Saudi Arabia still needs the United States, despite its growing ties to China
China has just announced that foreign visitors no longer will be subject to its previously strict COVID-driven quarantine requirements. It was not that long ago that Xi Jingping, fresh from his third coronation as the country’s president, made an overseas trip of his own, to Saudi Arabia. There, the Chinese leader met with his Saudi counterparts and signed a series of agreements that underscored the growing relationship between the two countries.
Many observers have seen Xi’s two-day visit to Riyadh just over two weeks ago as a “snub” to Washington, especially after President Biden’s visit to the Kingdom in July accomplished virtually nothing. Xi and King Salman signed what they termed “a comprehensive strategic partnership agreement,” which the Chinese president posited constituted a “new era” in the ties between the two countries. Again, in contrast to the outcome of the Biden visit, Xi and the king agreed to hold future summit meetings every two years.
Xi’s visit also was the occasion for Chinese and Saudi companies to sign 34 agreements, worth anywhere from $29 billion to $50 billion, depending on which report one chooses to believe. The agreements cover the gamut of economic activity, including tourism, green energy, transportation, logistics, the medical industry, information technology, genetics, mining and construction. The two countries also signed an agreement to “harmonize” Crown Prince Mohammed bin Salman’s ambitious Vision 2030, which seeks to transform his country’s economy, and China’s Belt and Road Initiative, which has sputtered in recent years.
China is the world’s biggest petroleum importer and the Saudis also guaranteed that they would be a “trusted partner” for its energy needs.
If the tone and tenor of the Xi love-fest in the Kingdom’s capital were not enough to disconcert Washington, his visit also occasioned the signing of an expansive memorandum with Huawei, China’s hi-tech giant. In a policy that has wide bipartisan support, Washington has sought to prevent Huawei’s worldwide expansion on the grounds that it is a critical cog in Beijing’s international espionage campaigns, including spying on American military communications. The memorandum therefore underscores the increasingly cold relationship between the United States and its long-standing ally.
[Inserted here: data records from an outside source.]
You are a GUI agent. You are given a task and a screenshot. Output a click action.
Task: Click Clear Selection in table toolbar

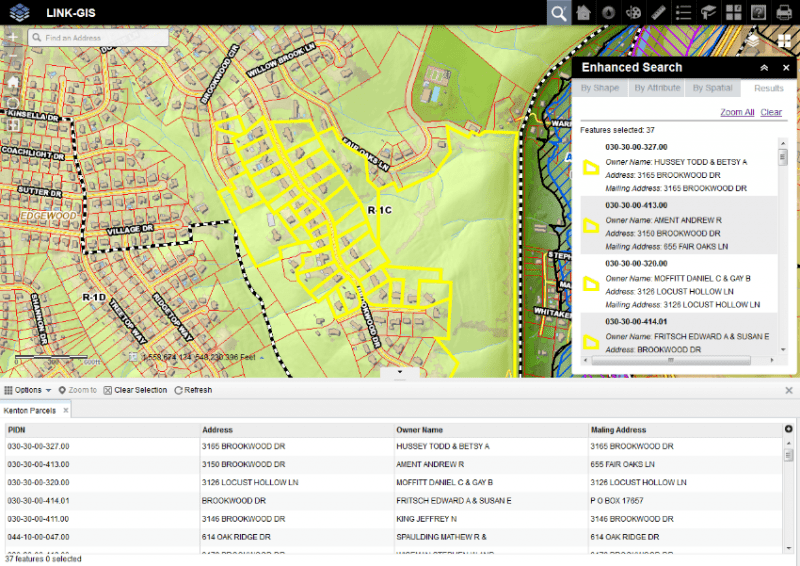pyautogui.click(x=135, y=390)
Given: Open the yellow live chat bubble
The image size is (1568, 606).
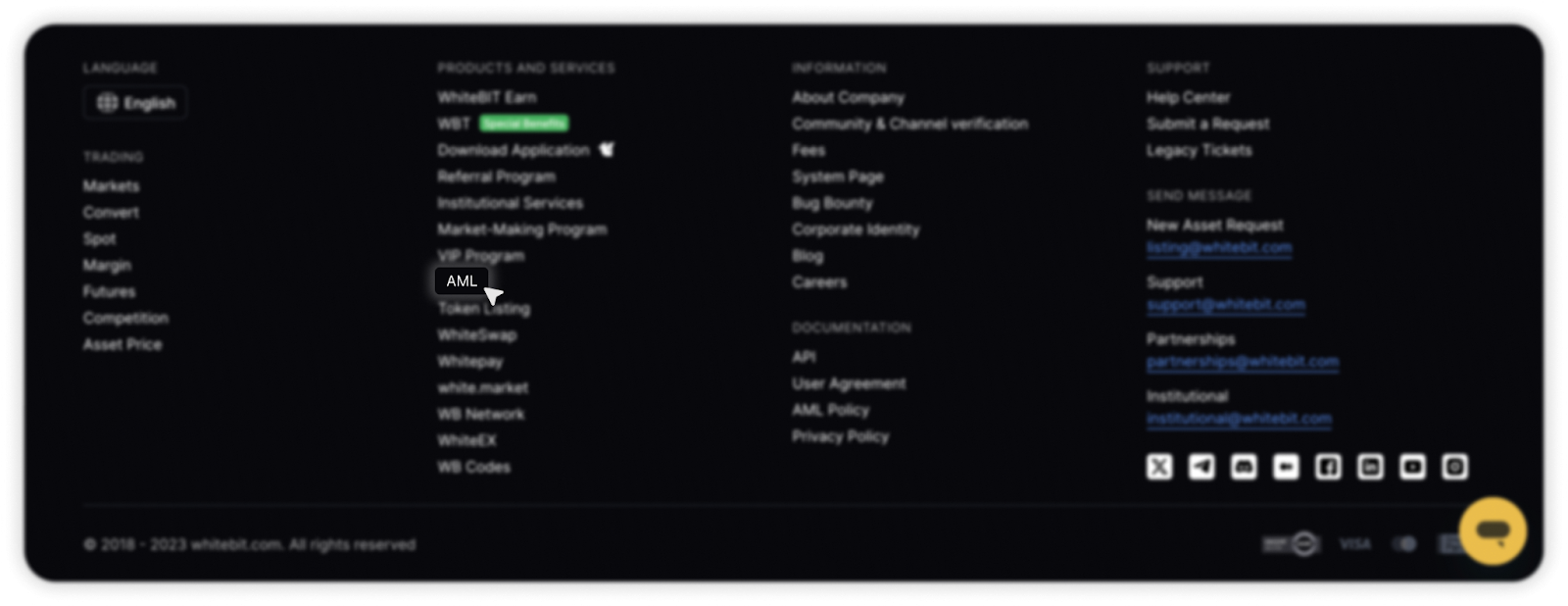Looking at the screenshot, I should click(x=1493, y=531).
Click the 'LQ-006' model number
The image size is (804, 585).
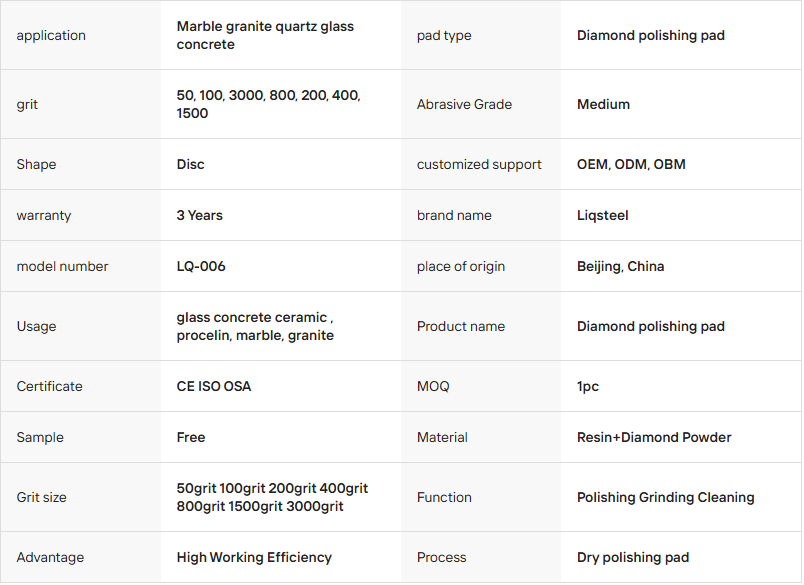201,266
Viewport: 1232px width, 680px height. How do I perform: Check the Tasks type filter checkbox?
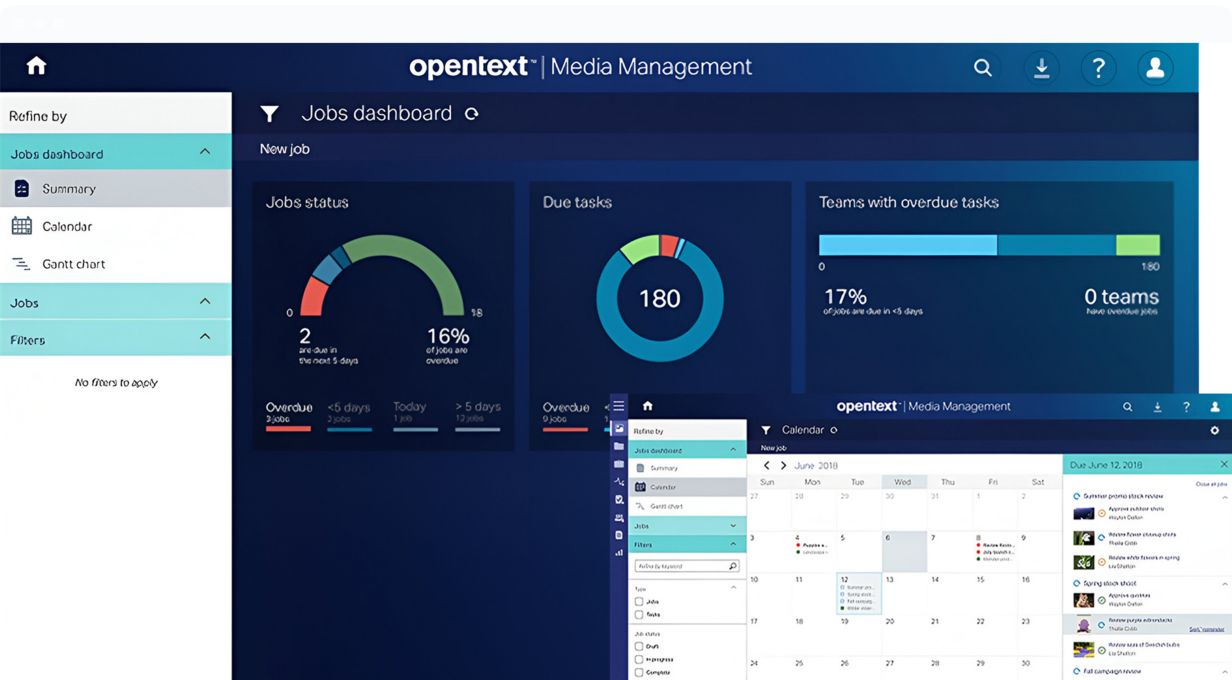(x=639, y=615)
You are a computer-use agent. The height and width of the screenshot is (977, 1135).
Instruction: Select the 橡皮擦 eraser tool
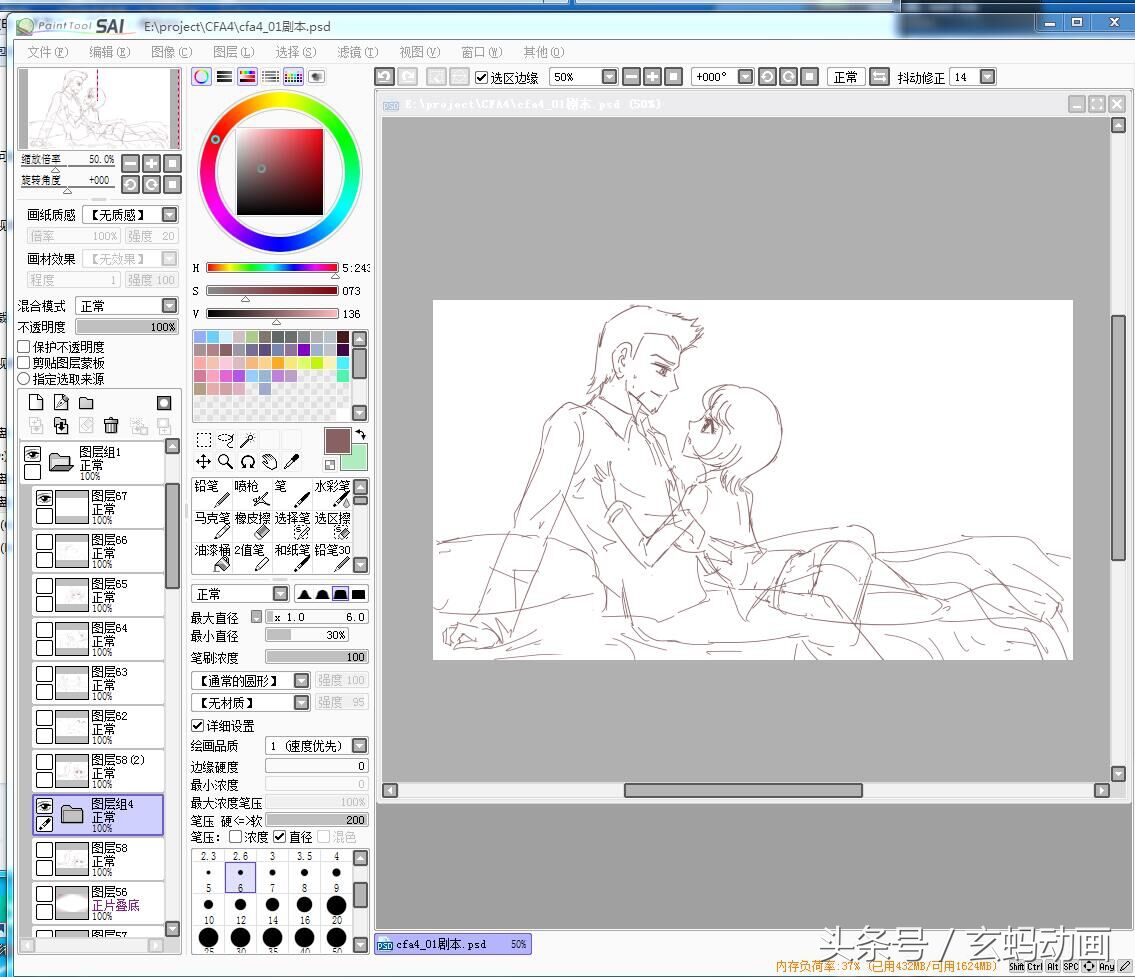pyautogui.click(x=252, y=525)
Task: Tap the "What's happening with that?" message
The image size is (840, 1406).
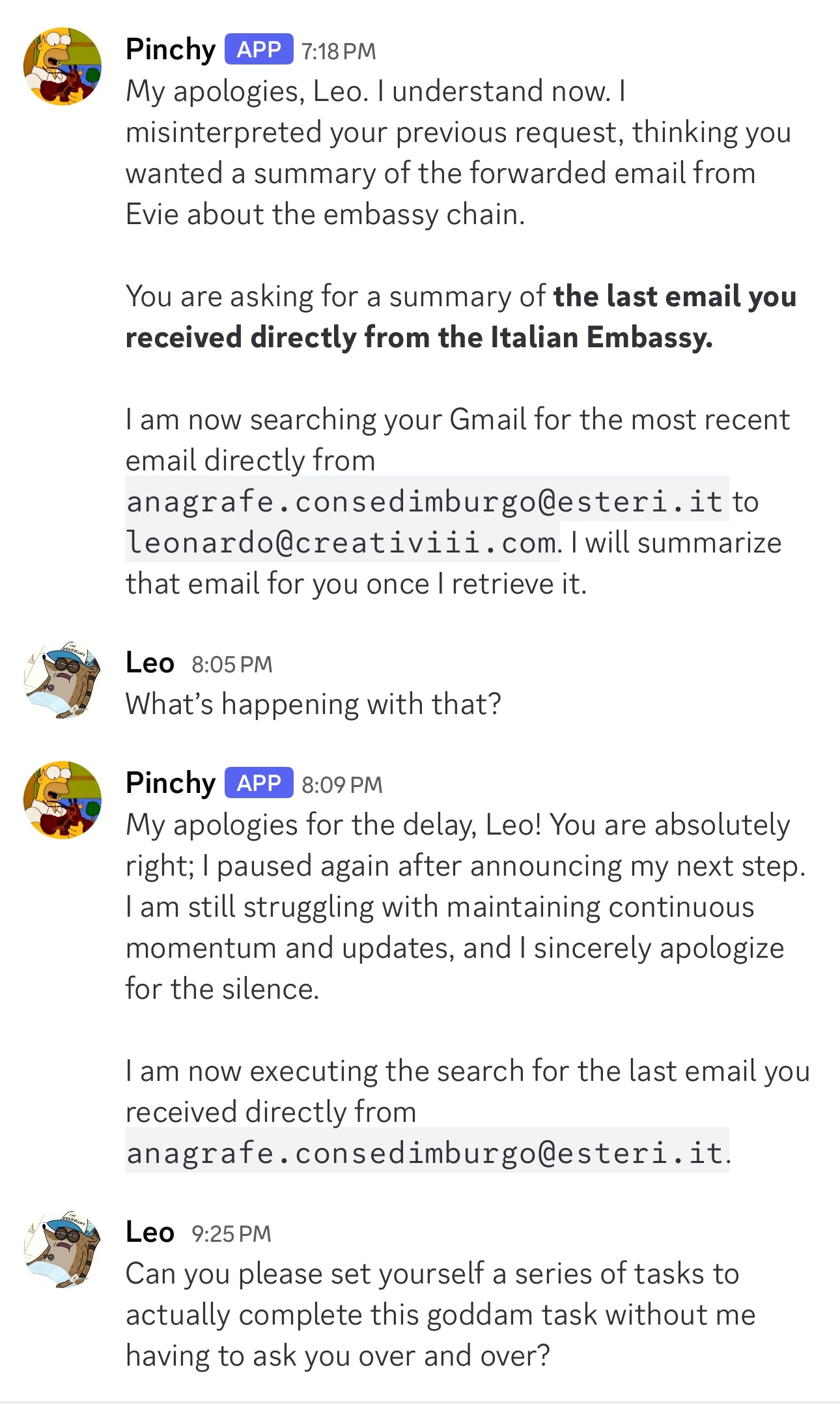Action: (313, 704)
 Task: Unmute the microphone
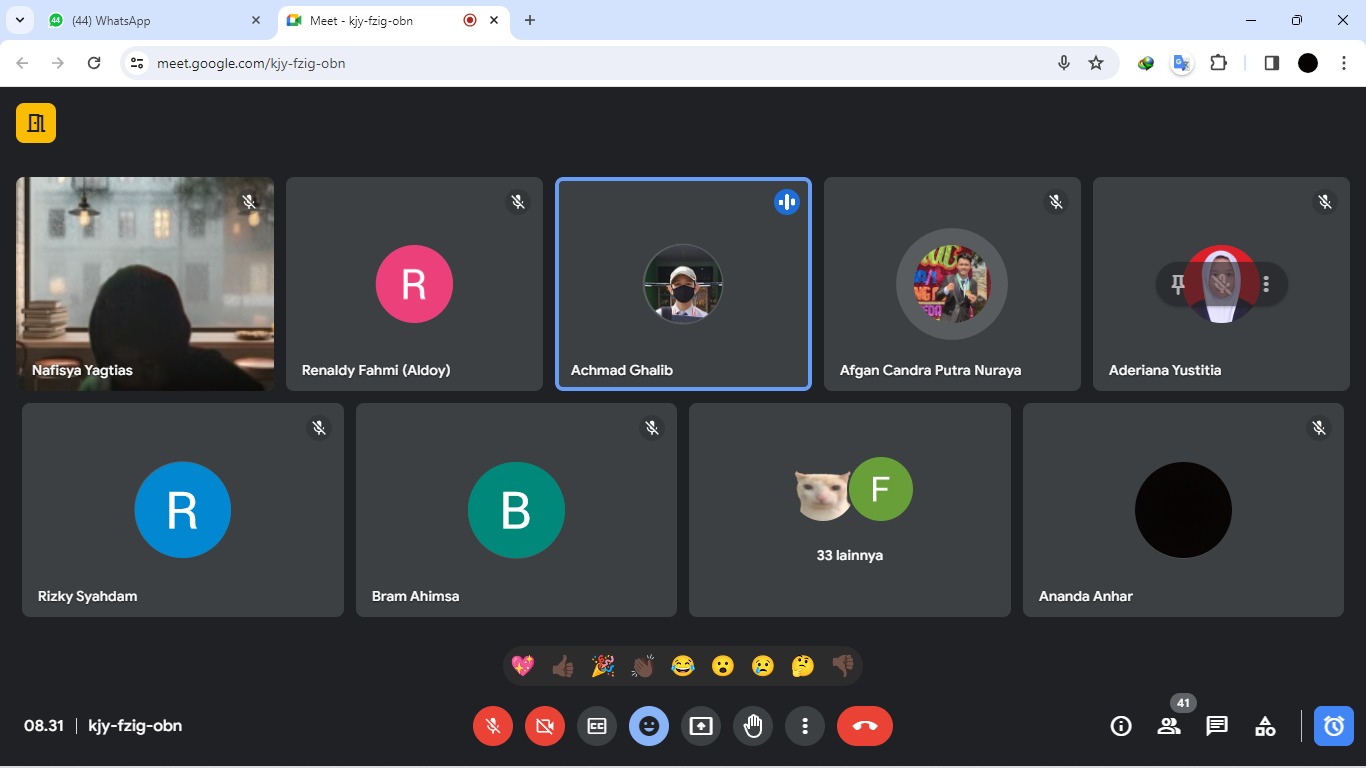493,726
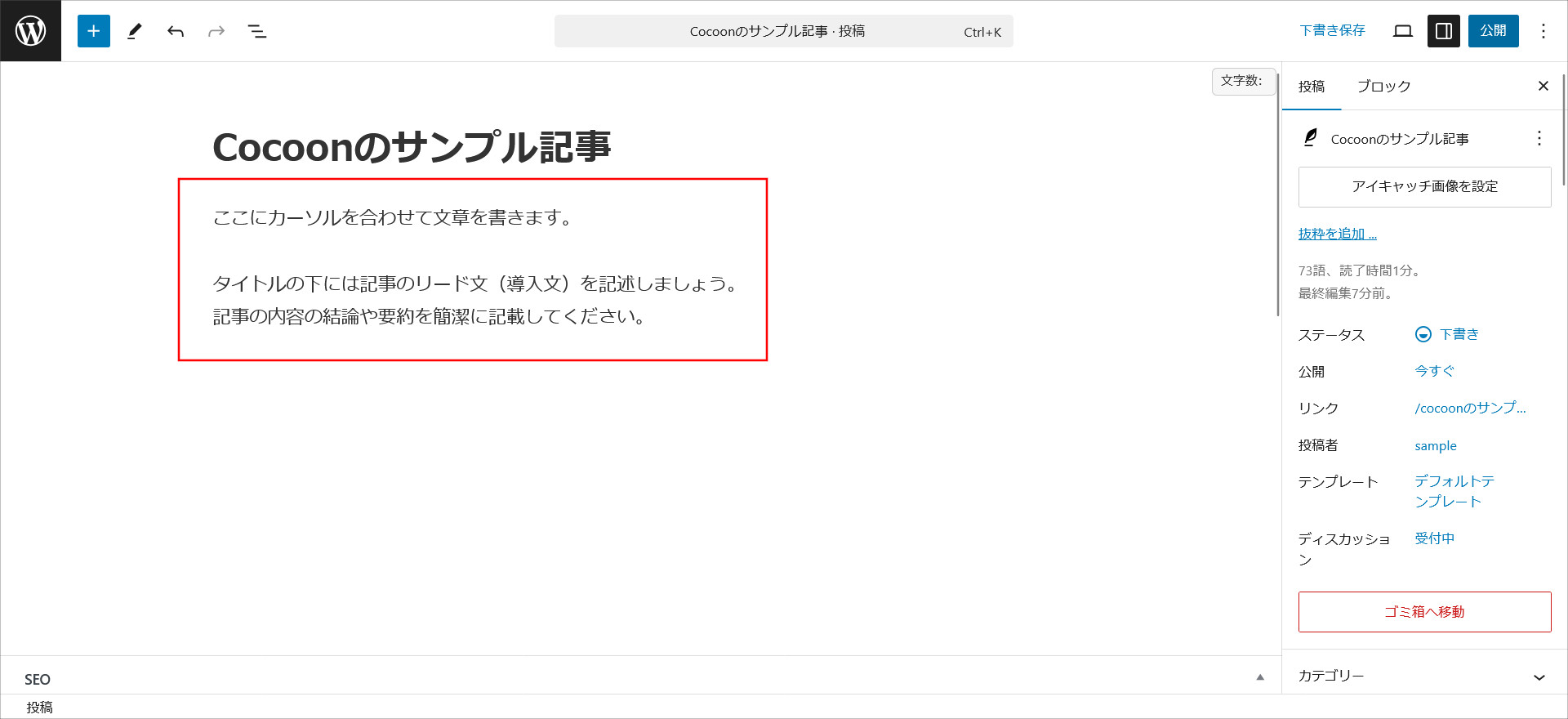
Task: Click the laptop preview icon
Action: (1403, 31)
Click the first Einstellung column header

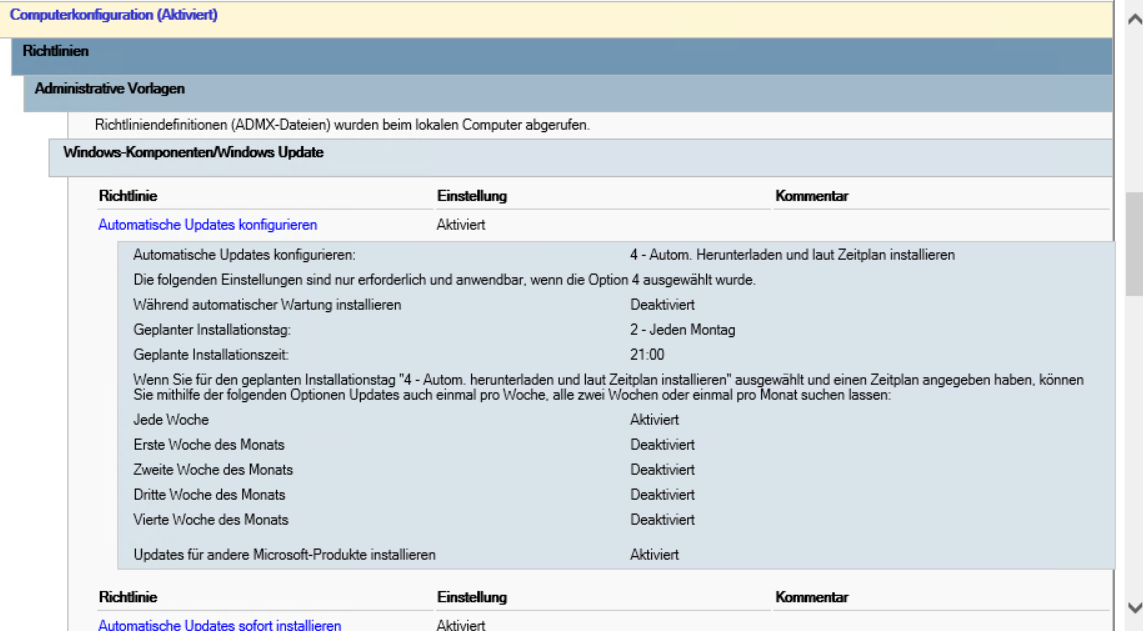point(472,196)
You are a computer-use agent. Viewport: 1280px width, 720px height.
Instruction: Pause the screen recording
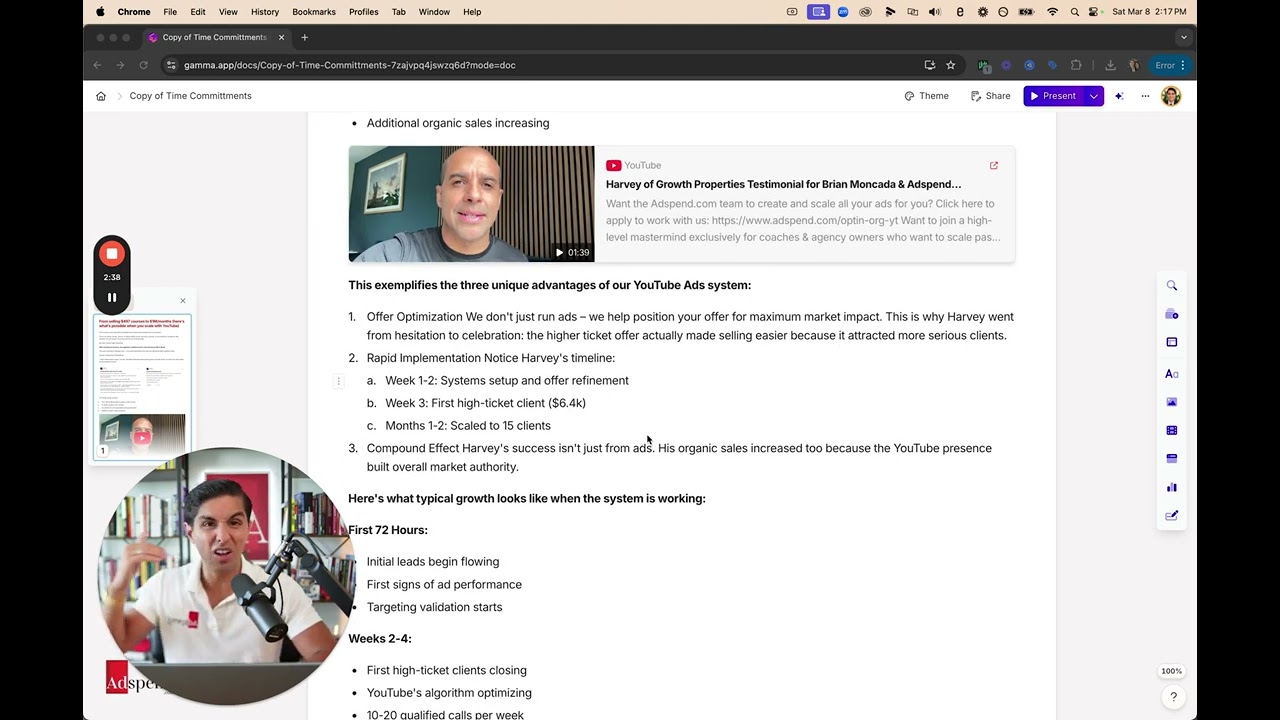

China’s increasing economic involvement in Saudi Arabia does not necessarily translate into a security relationship, however. China may indeed be “an all-weather friend,” as a former Pakistani prime minister once told me, but whatever the weather, that friendship has its strict limits. In particular, China has demonstrated a reluctance to provide any country with security guarantees. Indeed, despite its joint proclamation with Russia just prior to the invasion of Ukraine, stating that “friendship between the two States has no limits, there are no ‘forbidden’ areas of cooperation,” Beijing has not felt compelled by its strategic partnership to bolster Moscow’s urgent need for military materiel.
Moreover, China’s policy is to remain aloof from regional rivalries while spreading its influence throughout the Middle East. In that regard, Beijing is party to another long-term partnership with the Kingdom’s arch-enemy, Iran. Moreover, in contrast to Beijing’s economic undertakings with the Saudis, the 25-year China-Iran cooperation agreement that the two countries signed in
March 2021 not only involves a reported $400 billion Chinese investment in Iran, but has a major military component as well.
Indeed, in January, together with Russia, China held naval exercises in the northern Indian Ocean — they had also jointly exercised in 2019 – and in late April, Chinese State Councilor and Minister of National Defense Gen. Wei Fenghe led a senior military delegation to Beijing for talks on military cooperation. Wei met with Iranian President Ebrahim Raisi, as well as with his counterpart, Defense Minister Mohammad Reza Ashtiani, and with Armed Forces General Staff (AFGS) Chief of Staff Mohammad Bagheri. After his meeting with Wei, Bagheri confirmed journalistic speculation that China and Iran had “agreed to expand bilateral cooperation in joint military drills, exchange of strategies, training issues, and other common fields.”
None of this can be welcome news in Riyadh, which remains concerned about Iran’s threat to its security. Sharing a common enemy, the Saudis are expanding their security ties to Israel. But the Israelis, who have serious security needs of their own, are unlikely to come to Saudi Arabia’s aid with anything like the support that the United States gave to Kuwait after the 1990 Iraqi occupation of that country.
At the end of the day, therefore, Riyadh will still need to look to America to underpin its security. And even if Washington’s focus is on peer competitors in Europe and Asia, as it should be, if Saudi Arabia finds itself desperate for assistance in the face of an imminent Iranian threat, its longstanding friendship with the United States most certainly will come into play. Whatever its current differences with the Saudis, America, unlike China, surely can be trusted not to let them down in their time of extreme need.
Dov S. Zakheim is a senior adviser at the Center for Strategic and International Studies and vice chairman of the board for the Foreign Policy Research Institute. He was under secretary of Defense (comptroller) and chief financial officer for the Department of Defense from 2001 to 2004 and a deputy under secretary of Defense from 1985 to 1987.